Is that how we treat God’s gift of Jesus? Do we thank God because it’s the nice thing to do? I know I do that a lot. During church, I frequently thank God for his blessings, but during the week I find myself doing opposite of what he told me in church. That is one of my useless “thank yous” to God. If we thank God like we thank the relative who gave us the gift we’ll never use, then God doesn’t want our thanks.
In the book of Malachi, the people of Israel were giving useless offerings or thanks to God. They, like us, said thanks to God only because it was a tradition. Here is how God responded. “ ‘Oh, that one of you would shut the temple doors, so that you would not light useless fires on my altar! I am not pleased with you,’ says the LORD Almighty, ‘and I will accept no offering from your hands’ ” (Malachi 1:10).

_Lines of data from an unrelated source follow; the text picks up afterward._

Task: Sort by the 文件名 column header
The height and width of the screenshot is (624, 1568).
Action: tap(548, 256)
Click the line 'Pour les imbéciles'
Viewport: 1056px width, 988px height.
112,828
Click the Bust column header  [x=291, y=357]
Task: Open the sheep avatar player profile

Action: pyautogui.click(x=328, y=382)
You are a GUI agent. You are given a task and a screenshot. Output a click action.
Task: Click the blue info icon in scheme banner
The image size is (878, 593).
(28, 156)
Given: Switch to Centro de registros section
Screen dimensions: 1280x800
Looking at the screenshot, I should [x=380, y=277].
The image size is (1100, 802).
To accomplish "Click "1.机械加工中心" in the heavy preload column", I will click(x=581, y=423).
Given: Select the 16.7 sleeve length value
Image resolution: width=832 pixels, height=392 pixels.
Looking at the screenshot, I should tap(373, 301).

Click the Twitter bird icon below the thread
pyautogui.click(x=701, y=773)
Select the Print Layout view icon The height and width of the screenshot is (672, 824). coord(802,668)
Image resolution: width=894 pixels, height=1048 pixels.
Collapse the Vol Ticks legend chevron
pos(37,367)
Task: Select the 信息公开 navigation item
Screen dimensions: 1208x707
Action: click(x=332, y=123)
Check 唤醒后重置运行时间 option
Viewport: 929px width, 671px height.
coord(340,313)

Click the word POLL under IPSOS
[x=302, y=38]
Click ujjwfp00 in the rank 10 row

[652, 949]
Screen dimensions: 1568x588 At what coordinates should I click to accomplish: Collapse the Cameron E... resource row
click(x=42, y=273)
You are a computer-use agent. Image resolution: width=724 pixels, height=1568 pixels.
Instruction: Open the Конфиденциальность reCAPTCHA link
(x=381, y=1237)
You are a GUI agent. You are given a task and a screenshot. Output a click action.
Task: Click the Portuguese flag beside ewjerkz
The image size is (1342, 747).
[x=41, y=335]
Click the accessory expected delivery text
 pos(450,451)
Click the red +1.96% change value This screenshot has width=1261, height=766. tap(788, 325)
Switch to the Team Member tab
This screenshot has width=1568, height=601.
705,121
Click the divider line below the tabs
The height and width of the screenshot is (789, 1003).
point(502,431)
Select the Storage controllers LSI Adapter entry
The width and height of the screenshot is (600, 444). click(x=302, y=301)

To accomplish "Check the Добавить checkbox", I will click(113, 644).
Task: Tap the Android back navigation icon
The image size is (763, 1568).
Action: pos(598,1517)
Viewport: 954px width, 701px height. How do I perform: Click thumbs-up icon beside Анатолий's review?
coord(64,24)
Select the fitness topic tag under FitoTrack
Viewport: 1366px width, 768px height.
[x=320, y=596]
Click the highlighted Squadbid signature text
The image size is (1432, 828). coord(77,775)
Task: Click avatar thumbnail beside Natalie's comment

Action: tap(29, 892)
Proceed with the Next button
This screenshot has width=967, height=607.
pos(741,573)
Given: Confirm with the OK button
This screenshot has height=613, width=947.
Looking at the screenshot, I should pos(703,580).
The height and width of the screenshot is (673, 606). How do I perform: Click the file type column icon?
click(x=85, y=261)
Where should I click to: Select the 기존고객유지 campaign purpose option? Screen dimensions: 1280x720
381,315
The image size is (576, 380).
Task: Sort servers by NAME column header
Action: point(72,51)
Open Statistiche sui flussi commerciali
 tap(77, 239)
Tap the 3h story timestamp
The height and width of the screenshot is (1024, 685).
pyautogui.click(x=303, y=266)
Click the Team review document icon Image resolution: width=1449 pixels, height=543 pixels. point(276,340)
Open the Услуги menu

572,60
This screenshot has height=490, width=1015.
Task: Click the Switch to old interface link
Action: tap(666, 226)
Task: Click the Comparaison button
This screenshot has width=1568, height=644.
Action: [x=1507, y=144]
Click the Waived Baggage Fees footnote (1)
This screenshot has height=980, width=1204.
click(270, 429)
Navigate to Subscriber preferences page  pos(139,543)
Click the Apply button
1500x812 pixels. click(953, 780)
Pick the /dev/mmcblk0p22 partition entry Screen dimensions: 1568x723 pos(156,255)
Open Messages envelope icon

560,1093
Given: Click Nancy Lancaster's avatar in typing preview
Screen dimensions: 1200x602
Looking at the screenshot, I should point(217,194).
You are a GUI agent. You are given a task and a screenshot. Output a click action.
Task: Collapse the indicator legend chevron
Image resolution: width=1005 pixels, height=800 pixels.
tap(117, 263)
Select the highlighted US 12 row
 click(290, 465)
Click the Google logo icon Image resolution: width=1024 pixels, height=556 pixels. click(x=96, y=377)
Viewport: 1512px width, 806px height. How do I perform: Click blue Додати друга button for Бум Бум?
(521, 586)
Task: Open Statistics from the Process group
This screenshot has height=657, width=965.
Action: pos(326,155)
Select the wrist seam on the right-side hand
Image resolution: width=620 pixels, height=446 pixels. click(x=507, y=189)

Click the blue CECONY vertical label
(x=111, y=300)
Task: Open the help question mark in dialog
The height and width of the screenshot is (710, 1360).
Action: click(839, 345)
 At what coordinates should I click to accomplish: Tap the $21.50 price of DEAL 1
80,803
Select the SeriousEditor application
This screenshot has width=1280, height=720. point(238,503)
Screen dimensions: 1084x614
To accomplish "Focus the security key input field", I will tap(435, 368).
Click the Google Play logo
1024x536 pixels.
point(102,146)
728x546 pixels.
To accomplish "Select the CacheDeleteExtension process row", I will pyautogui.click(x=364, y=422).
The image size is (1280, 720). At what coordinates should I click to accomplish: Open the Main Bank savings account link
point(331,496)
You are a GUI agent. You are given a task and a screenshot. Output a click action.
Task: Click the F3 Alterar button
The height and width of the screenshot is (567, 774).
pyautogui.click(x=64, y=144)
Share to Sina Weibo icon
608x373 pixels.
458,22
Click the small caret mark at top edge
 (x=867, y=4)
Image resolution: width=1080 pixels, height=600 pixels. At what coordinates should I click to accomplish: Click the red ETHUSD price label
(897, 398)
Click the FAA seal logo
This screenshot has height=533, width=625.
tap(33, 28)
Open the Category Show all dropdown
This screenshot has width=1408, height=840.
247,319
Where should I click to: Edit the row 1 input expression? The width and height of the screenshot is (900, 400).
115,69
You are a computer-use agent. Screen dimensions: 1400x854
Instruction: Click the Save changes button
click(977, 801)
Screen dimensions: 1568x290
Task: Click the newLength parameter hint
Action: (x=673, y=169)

So how do we become better at thanking God? How do we live our lives out of thanks to God? Like everything else, it takes practice. A golfer doesn’t become a better putter by running eight miles every day, and a basketball player doesn’t become a better three-point shooter by swimming laps in the pool. These things might indirectly improve their skills, but not directly.
If you want to become a better three-point shooter, the key is repetition. Shoot a hundred threes with perfect form. The same thing goes for giving thanks to God. If you want to give God the thanks he deserves, practice—and repeat it every day. We are encouraged to “give thanks in all circumstances; for this is God’s will for you in Christ Jesus” (1 Thessalonians 5:18).
It is not that hard to find God’s blessings in your life if you take a minute to look. If you’re reading this article, you woke up in the morning. Thank God for something as simple as that. The past two years I have had the privilege to participate in an eight-miles-for-water walk, which replicates what people in Africa need to do just to get a drink of water. It involves carrying 70 pounds of water from a spring two miles away, twice a day. So next time you walk to the faucet to pour a glass of water, thank God because even something that small is a blessing from God. Thank your parents when food gets put on the table, because your parents and the food on the table are huge blessings from God.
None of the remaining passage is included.